This week I’ve been reading W. S. Merwin’s new book, Garden Time. It’s beautiful and calm and melancholy, just what I needed this week. Mr. Merwin is 89, and losing his eyesight; I read that these poems were dictated to his wife, Paula.
He’s one of this country’s most prolific writers; I think I first read his work when I was in high school (his translation of Neruda’s Twenty Love Poems and a Song of Despair) and then again a few years later with his introduction to a volume of selected poems by Thomas Wyatt. Mr. Merwin’s own poem “Berryman” is one of my favorites, one of my writerly touchstones.
Anyway, “The Morning,” the poem that opens Garden Time, is worth the price of admission. I love it, and its phrases have been flitting in my mind for days. I hope you’ll love it too.
What are you reading this week?
6 thoughts on ““Would I love it this way”: W.S. Merwin’s “The Morning””

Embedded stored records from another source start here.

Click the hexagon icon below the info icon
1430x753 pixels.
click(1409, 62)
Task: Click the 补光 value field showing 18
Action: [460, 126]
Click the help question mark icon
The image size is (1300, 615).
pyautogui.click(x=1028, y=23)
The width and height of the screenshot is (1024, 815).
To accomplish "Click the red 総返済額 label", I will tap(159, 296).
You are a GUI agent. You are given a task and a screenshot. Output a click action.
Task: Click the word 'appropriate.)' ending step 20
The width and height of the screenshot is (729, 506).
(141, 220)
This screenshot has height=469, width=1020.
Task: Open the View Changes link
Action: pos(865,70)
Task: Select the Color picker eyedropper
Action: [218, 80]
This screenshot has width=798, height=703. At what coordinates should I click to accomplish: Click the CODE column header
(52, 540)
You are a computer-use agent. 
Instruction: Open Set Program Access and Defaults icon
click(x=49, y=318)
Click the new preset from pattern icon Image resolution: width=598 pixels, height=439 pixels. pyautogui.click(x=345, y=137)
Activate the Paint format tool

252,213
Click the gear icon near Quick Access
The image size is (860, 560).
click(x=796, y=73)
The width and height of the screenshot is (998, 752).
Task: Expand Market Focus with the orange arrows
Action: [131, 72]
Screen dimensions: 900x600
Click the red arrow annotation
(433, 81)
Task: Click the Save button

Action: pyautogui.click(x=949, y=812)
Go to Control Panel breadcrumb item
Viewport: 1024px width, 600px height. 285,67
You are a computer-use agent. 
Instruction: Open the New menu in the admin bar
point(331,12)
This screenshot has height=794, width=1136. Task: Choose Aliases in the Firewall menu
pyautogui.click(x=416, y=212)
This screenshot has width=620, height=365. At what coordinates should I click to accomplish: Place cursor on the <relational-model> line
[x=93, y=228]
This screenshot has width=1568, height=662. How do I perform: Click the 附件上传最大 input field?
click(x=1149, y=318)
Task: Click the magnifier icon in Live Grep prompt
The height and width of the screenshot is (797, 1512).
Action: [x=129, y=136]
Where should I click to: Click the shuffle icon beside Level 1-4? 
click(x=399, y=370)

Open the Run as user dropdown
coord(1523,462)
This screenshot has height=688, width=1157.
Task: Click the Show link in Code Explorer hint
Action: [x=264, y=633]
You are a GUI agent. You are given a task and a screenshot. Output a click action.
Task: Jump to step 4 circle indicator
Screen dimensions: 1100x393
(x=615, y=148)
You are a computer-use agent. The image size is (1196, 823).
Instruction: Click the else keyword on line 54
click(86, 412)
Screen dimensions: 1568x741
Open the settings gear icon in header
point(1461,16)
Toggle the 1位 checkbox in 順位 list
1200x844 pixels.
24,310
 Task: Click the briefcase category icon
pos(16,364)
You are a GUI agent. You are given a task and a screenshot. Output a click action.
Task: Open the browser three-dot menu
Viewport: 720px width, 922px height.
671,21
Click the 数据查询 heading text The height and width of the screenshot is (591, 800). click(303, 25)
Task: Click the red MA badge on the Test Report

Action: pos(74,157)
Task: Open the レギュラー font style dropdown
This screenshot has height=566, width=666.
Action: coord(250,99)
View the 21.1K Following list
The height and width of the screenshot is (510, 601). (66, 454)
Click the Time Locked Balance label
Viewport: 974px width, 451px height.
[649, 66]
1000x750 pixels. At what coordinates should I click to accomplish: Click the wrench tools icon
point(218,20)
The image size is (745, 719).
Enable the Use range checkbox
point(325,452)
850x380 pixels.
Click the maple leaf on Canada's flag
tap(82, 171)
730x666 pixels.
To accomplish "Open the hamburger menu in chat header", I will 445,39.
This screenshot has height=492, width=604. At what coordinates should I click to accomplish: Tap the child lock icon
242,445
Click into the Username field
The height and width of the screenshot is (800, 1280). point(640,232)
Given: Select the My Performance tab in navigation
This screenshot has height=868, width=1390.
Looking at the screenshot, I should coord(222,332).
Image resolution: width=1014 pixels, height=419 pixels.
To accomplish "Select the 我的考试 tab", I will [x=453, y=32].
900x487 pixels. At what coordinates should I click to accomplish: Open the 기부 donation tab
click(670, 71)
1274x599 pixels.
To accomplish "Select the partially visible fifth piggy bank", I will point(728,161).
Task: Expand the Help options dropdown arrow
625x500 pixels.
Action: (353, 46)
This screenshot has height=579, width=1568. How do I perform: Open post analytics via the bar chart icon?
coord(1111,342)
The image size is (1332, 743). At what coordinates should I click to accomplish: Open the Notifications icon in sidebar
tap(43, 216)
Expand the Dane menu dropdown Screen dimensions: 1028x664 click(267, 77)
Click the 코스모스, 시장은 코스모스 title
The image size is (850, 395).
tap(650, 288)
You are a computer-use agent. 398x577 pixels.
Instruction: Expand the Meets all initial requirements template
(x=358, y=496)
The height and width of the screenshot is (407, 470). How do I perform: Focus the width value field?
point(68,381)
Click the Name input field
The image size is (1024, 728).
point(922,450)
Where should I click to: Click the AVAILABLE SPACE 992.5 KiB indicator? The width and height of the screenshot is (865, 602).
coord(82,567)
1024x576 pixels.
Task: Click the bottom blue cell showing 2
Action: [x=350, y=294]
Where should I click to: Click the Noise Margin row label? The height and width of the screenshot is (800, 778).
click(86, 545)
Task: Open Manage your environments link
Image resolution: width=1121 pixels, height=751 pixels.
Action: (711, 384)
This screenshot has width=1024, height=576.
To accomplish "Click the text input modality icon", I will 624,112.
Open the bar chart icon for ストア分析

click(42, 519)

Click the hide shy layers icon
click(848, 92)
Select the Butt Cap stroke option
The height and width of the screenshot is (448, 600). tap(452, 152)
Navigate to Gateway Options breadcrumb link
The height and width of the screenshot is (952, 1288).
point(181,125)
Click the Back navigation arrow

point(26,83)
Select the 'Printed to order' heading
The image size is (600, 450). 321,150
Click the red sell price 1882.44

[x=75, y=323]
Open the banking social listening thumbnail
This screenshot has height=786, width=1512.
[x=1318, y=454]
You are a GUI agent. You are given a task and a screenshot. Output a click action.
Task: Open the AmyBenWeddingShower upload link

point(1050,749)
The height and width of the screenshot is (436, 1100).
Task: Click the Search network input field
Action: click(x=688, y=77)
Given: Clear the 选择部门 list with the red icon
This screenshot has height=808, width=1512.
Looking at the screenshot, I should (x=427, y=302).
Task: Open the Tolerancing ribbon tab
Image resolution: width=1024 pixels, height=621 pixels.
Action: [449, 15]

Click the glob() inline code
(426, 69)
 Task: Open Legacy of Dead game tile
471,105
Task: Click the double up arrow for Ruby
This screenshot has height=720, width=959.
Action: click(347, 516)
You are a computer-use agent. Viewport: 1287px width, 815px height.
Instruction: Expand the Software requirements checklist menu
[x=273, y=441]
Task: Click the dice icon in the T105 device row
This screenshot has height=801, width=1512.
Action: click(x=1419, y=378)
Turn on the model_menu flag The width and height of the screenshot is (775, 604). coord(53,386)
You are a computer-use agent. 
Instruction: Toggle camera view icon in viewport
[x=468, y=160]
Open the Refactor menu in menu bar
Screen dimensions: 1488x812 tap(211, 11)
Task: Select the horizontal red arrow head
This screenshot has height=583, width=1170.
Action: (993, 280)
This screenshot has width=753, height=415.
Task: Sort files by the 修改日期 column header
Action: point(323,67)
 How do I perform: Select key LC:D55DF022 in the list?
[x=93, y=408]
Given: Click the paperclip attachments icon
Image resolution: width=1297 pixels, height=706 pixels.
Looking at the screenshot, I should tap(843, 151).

I just read the whole of “Berryman” and I LOVE IT.
Right? I keep meaning to print it out and frame it, then hang it over my desk.
You should! I did the same (well, handwrote) with a poem called “Reasons To Survive November” by Tony Hoagland, a few years ago. It got me through some times.
“The Morning” is beautiful, especially “red torment of body or gray void of grief.” I’d never read anything by Merwin before; thanks for bringing him to my attention! Is there one volume by him you’d recommend as a starting point?
I love Merwin! Wasn’t aware he had a new book. The Morning is amazing.